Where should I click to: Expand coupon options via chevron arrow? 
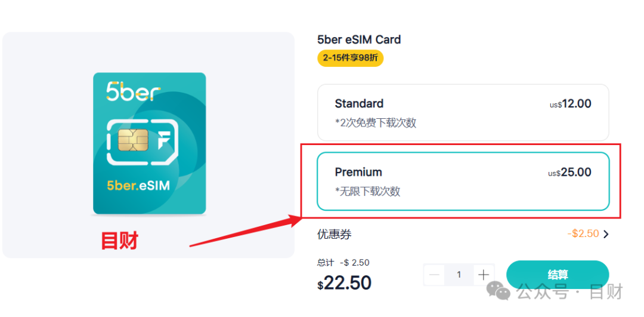click(606, 235)
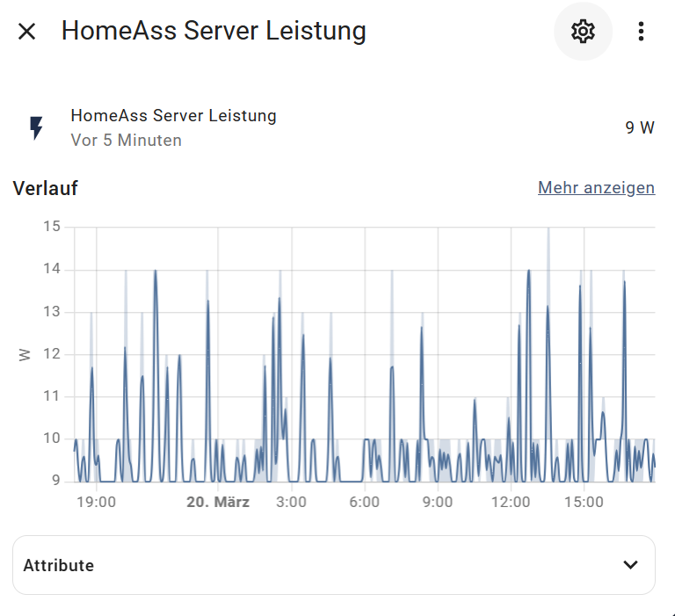Click the lightning bolt power icon
This screenshot has width=675, height=616.
[37, 127]
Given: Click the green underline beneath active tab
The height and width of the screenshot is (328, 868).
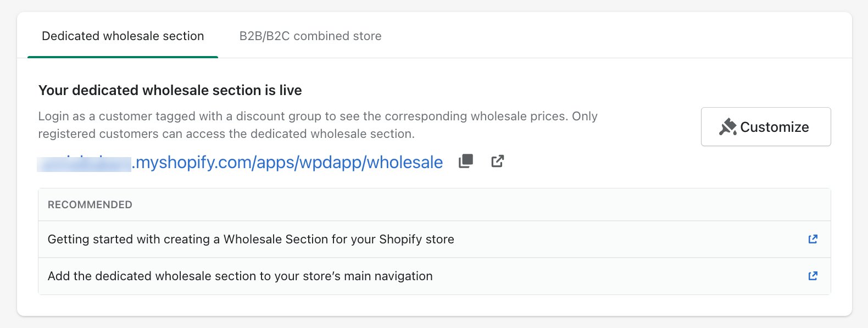Looking at the screenshot, I should tap(123, 57).
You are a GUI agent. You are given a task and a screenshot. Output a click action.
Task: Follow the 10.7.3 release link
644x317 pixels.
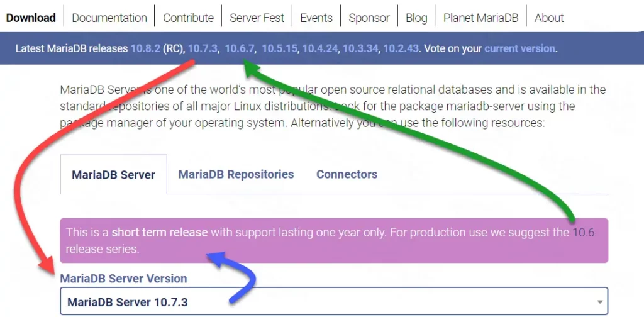(x=203, y=48)
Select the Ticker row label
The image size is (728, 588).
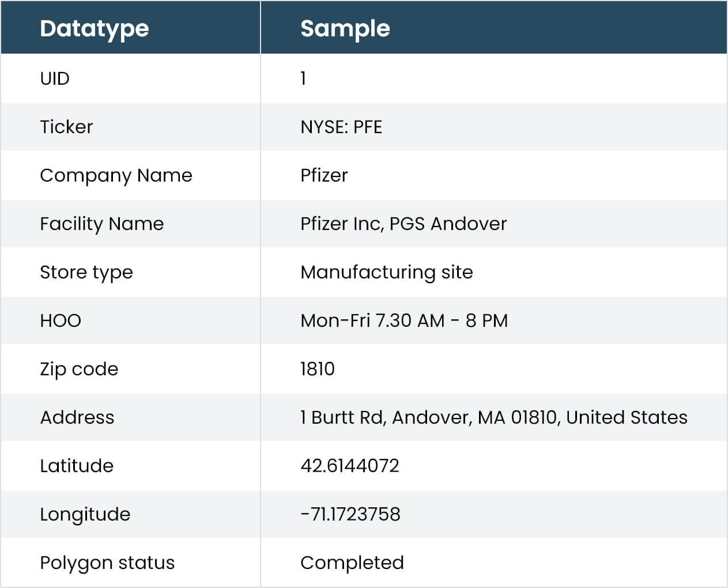pos(66,127)
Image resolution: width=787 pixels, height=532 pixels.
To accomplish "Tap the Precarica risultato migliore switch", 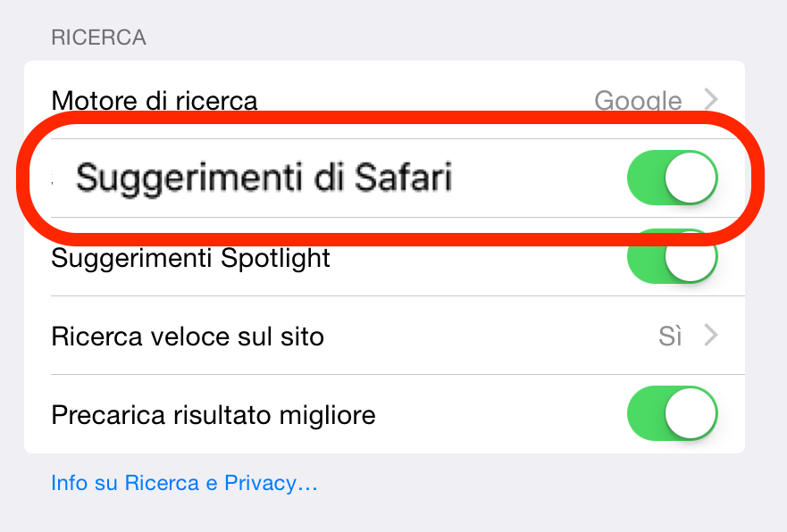I will pos(671,413).
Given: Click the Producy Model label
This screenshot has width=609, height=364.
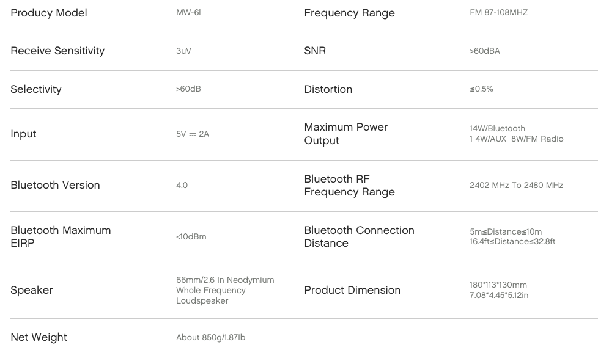Looking at the screenshot, I should click(x=48, y=13).
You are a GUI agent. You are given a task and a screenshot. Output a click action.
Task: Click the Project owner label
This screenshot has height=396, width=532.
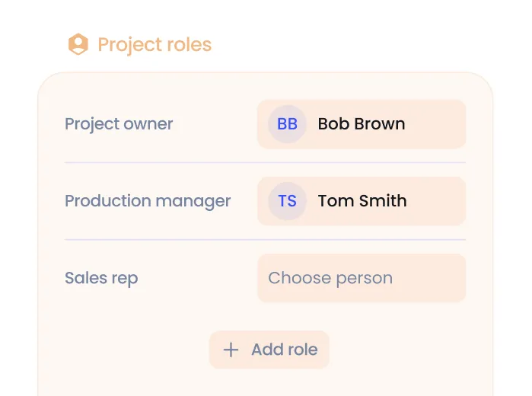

· · · ·

* [Assignment] Tell how many lines of the data include the word "label", without any other words.

* [Solution below] 3